§ TEXT PROVIDED
▬▬▬▬▬▬▬▬▬▬
This example implements a knowledge base by specifying a data source such as Amazon S3, select an embedding model, such as Amazon Titan Embeddings to convert the data into vector embeddings, and a destination vector database such as Amazon OpenSearch Service Serverless (AOSS) to store the vector data. Bedrock takes care of creating, storing, managing, and updating your embeddings in the vector database.

FullData ingesion workflow

This example implements the RAG architectural pattern. RAG retrieves data from outside the language model (non-parametric) and augments prompts by adding relevant retrieved data as context. Here, you are performing RAG effectively on the knowledge base created previously or using console.

In first architectural pattern, you will use the RetreiveAndGenerate API provided by Knowledge Bases for Amazon Bedrock which converts user queries into embeddings, searches the knowledge base, get the relevant results, augment the prompt and then invoking a LLM to generate the response.

Full Managed RAG

In second pattern architecture, you will use the Retreive API provided by Knowledge Bases for Amazon Bedrock which converts user queries into embeddings, searches the knowledge base, get the relevant results, giving you more control to build custom workﬂows on top of the semantic search results. The output of the Retrieve API includes the the retrieved text chunks, the location type and URI of the source data, as well as the relevance scores of the retrievals. You will then use the text chunks being generated and augment it with the original prompt and pass it through the anthropic.claude-v2 model using prompt engineering patterns based on your use case.

Customized RAG workflow

You will also demonstrate the use of open source tools like Lang Chain to implement the RAG pattern. RAG retrieves data from outside the language model (non-parametric) and augments prompts by adding relevant retrieved data as context. Here, you are performing RAG effectively on the knowledge base created previously or using console/sdk. In this architecture, you will use the Retreive API provided by Knowledge Bases for Amazon Bedrock which converts user queries into embeddings, searches the knowledge base, get the relevant results, giving you more control to build custom workﬂows on top of the semantic search results. The output of the Retrieve API includes the the retrieved text chunks, the location type and URI of the source data, as well as the relevance scores of the retrievals. You will then use the RetrievalQAChain provided by LangChain, add RetreiverAPI as a retriever in the chain. This chain will then automatically augment the text chunks being generated with the original prompt and pass it through the anthropic.claude-instant-v1 model.

Customized RAG workflow

Sub-patterns In this lab, you will explore multiple RAG patterns:

Ingest and Retrieve Pattern - The first example will show how to create and ingest data using OpenSearch and then leverage RetrieveAndGenerate API of KnowledgeBase to search the embeddings and return contextual results. Behind the scenes, RetrieveAndGenerate API converts queries into embeddings, searches the knowledge base, and then augments the foundation model prompt with the search results as context information and returns the FM-generated response to the question. For multi-turn conversations, Knowledge Bases manage short-term memory of the conversation to provide more contextual results.
Citations and Retrieve API provided by Knowledge Bases - The Second pattern shows how to use Retrieve API provided by Knowledge Bases for Amazon Bedrock. Note that citation is extremely important to validate faithfulness and relevancy of the vector databases. The LLM can use the citation in conjunction with the right prompt template to generate response that is grounded in the facts provided by KnowledgeBase.
Question Answering (Q&A) with Retrieve API provided by Knowledge Bases - The Third pattern shows how to build question answering applications using Retrieve API provided by Knowledge Bases for Amazon Bedrock. The LLM can leverage this API to gather relevant context, which, combined with an appropriate prompt template, allows generatation of responses grounded in the facts sourced from the KnowledgeBase.
Question Answering with Retrieve API provided by Knowledge Bases with Claude V2 - This pattern will show the same pattern as above but with Claude V2, which needs a different prompt template.
▬▬▬▬▬▬▬▬▬▬
§ MATERIAL SHOWN
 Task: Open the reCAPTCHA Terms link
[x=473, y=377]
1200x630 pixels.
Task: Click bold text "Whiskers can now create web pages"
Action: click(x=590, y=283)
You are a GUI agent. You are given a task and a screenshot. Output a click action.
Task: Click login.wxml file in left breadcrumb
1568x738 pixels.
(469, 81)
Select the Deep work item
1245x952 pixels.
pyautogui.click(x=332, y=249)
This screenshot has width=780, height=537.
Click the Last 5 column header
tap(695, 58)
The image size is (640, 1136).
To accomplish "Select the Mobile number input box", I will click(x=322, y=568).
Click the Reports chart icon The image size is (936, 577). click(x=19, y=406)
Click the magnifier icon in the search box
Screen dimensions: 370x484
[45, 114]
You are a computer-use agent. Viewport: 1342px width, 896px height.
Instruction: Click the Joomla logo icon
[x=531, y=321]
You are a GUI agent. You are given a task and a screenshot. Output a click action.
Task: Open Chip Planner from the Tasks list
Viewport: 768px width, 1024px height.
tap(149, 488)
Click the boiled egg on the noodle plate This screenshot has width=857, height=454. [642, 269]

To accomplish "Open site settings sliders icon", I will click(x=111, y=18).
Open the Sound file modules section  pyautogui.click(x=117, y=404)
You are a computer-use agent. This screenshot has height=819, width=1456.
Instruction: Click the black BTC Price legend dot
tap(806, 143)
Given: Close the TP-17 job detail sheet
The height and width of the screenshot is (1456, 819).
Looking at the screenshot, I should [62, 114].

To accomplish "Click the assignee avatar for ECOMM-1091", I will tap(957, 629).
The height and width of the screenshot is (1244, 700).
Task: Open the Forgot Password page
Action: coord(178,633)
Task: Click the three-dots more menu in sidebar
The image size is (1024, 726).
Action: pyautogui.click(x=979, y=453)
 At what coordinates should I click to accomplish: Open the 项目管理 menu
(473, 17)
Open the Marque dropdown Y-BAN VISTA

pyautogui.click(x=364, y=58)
▬▬▬▬▬▬▬▬▬▬
§ YOUR TASK
List the names of the RAG patterns given under "Sub-patterns" in the text on Knowledge Bases for Amazon Bedrock.

§ WRITTEN RESPONSE
- Ingest and Retrieve Pattern
- Citations and Retrieve API provided by Knowledge Bases
- Question Answering (Q&A) with Retrieve API provided by Knowledge Bases
- Question Answering with Retrieve API provided by Knowledge Bases with Claude V2